The next day we drove to Vik, a town on Iceland’s southern coast. Along the four and a half hour drive, we stopped at Seljalandsfoss, one of the country’s most-famous – and most-photographed – waterfalls. Next, we visited the black sand beaches of Reynisfjara and Dyrhólaey. The natural contrast between the black sand and the white water were ideal for photography and resulted in “Bird Watching.”
As an aside, South Iceland has a bit of a bird problem in August and September. Northern Fulmar “chicks,” which are the size of adult gulls, have difficulty flying since their feathers aren’t fully developed. In a futile attempt to get to the sea, many of these birds mistake the roads in South Iceland for rivers. Sadly, this creates one gruesome seen after another, as the confused birds are unable to fly away from oncoming traffic. In some stretches of highway, we probably saw one dead bird every kilometer or so.
Chasing the Aurora
On our drive to Höfn the next day, we received an unexpected surprise. Forecasters were predicting high geomagnetic activity for the next two days. In addition, the lingering clouds were expected to clear around midnight, creating ideal conditions to view – and hopefully photograph – the aurora. As a result, we reconfigured our day around the aurora. We hiked up to the Svartifoss waterfall, and we spent some time at Diamond Beach, but we decided to head to our hotel early.
Prior to the aurora show, we went out to dinner in Höfn, the langoustine capital of Iceland. Though I was still skeptical about Icelandic seafood, I ordered a plate full of locally-caught langoustines smothered in a cream sauce. This meal – more than any other – permanently changed my view of Icelandic cuisine. The langoustines were delicious. (The next day we had lunch in Höfn, which was probably our best meal of the trip. I ordered a piece of rainbow trout that was so big that it looked like a salmon filet. In other words, if you’re hungry in Iceland, drive to Höfn.)
When we got back to the hotel, I sat in the lobby to catch up on the day’s news. About 30 minutes later, I saw a photographer dart through the lobby with his camera. I knew why he was running: he had seen the aurora. Following suit, I sprinted back to my hotel room to grab my camera and my car keys.

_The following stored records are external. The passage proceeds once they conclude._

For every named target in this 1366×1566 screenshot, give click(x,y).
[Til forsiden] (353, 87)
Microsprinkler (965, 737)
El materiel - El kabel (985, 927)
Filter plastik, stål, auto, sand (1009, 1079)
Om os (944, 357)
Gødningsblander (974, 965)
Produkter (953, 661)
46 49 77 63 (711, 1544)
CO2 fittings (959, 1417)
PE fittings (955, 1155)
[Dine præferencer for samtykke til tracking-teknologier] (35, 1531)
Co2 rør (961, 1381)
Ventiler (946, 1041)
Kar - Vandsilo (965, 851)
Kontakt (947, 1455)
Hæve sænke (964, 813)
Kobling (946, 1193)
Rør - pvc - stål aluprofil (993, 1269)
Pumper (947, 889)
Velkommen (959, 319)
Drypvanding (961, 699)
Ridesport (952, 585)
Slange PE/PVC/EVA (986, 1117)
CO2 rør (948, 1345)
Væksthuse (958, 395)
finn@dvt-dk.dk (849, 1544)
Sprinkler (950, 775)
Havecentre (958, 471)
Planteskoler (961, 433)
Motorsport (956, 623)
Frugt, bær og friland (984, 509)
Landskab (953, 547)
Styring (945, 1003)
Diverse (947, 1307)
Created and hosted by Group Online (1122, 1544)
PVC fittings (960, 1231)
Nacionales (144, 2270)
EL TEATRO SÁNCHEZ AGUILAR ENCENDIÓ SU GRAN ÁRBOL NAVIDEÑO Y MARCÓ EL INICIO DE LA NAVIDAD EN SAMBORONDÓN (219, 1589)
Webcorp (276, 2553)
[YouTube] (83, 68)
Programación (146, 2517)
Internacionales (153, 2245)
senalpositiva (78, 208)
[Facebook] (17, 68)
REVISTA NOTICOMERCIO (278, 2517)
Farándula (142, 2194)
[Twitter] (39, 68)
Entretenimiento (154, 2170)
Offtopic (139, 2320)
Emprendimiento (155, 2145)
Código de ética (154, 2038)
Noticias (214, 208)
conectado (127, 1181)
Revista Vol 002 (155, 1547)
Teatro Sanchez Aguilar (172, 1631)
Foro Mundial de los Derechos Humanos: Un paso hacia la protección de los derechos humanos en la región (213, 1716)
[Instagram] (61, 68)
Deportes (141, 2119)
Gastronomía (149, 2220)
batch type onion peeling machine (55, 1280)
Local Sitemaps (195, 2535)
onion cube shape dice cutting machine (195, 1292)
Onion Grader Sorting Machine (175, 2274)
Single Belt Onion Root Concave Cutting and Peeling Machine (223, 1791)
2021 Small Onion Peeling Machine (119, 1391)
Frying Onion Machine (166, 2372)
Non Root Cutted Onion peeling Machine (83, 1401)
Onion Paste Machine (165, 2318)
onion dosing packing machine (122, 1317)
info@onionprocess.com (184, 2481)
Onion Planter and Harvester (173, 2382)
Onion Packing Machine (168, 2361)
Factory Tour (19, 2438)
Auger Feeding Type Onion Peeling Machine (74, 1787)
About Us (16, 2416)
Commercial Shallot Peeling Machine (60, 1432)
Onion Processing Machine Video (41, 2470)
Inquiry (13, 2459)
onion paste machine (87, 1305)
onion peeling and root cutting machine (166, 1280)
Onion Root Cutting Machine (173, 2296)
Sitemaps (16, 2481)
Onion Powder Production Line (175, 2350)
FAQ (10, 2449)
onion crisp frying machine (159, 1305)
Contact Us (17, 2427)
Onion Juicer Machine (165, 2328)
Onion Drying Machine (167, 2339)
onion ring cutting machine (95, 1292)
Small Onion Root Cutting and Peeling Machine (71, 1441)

We hopped in our rental car and drove around Southeast Iceland, searching for interesting compositions. First, we stopped at an eerie meadow that presented more challenges than opportunities, particularly with a new moon in the sky. Next, we drove to Vestrahorn, one of Iceland’s most-photographed mountains. The conditions at Vestrahorn were nearly perfect, apart from the fact that the aurora seemed to be everywhere but over the mountain. Nevertheless, it was an amazing night and by far the best aurora display I’ve ever seen.
On the fourth and final day of our trip, we started to make our way back to Reykjavík. There was still so much that we wanted to see and do before we left, including a trip to a geothermal spa and a meal at a gas station. But we knew when we arrived that it would be impossible to see an entire country in four days. Rather than try to do it all, we structured our day around another aurora show.
Based on my experience the previous night, I came up with a totally original plan, or so I thought: we’d head to Skógafoss, Iceland’s most famous waterfall, at midnight to shoot the aurora. When we arrived, the conditions were perfect. But, as I walked up to the waterfall, I noticed that we weren’t alone. There were probably 30 other photographers shooting the waterfall. So much for my original idea! I chuckled out loud, in large part because we probably hadn’t seen 30 other people the rest of the day. As I watched the aurora dance above the waterfall, I slowly forgot that anyone else was there.
In a way, it’s part of what makes Iceland so special. You can go hours without seeing anyone and then find yourself in a throng of tourists. You can have one of the worst meals of your life and then days later have an absolutely unforgettable meal. And, you can feel like you are in the middle of nowhere one moment and forget that anywhere else exists the next.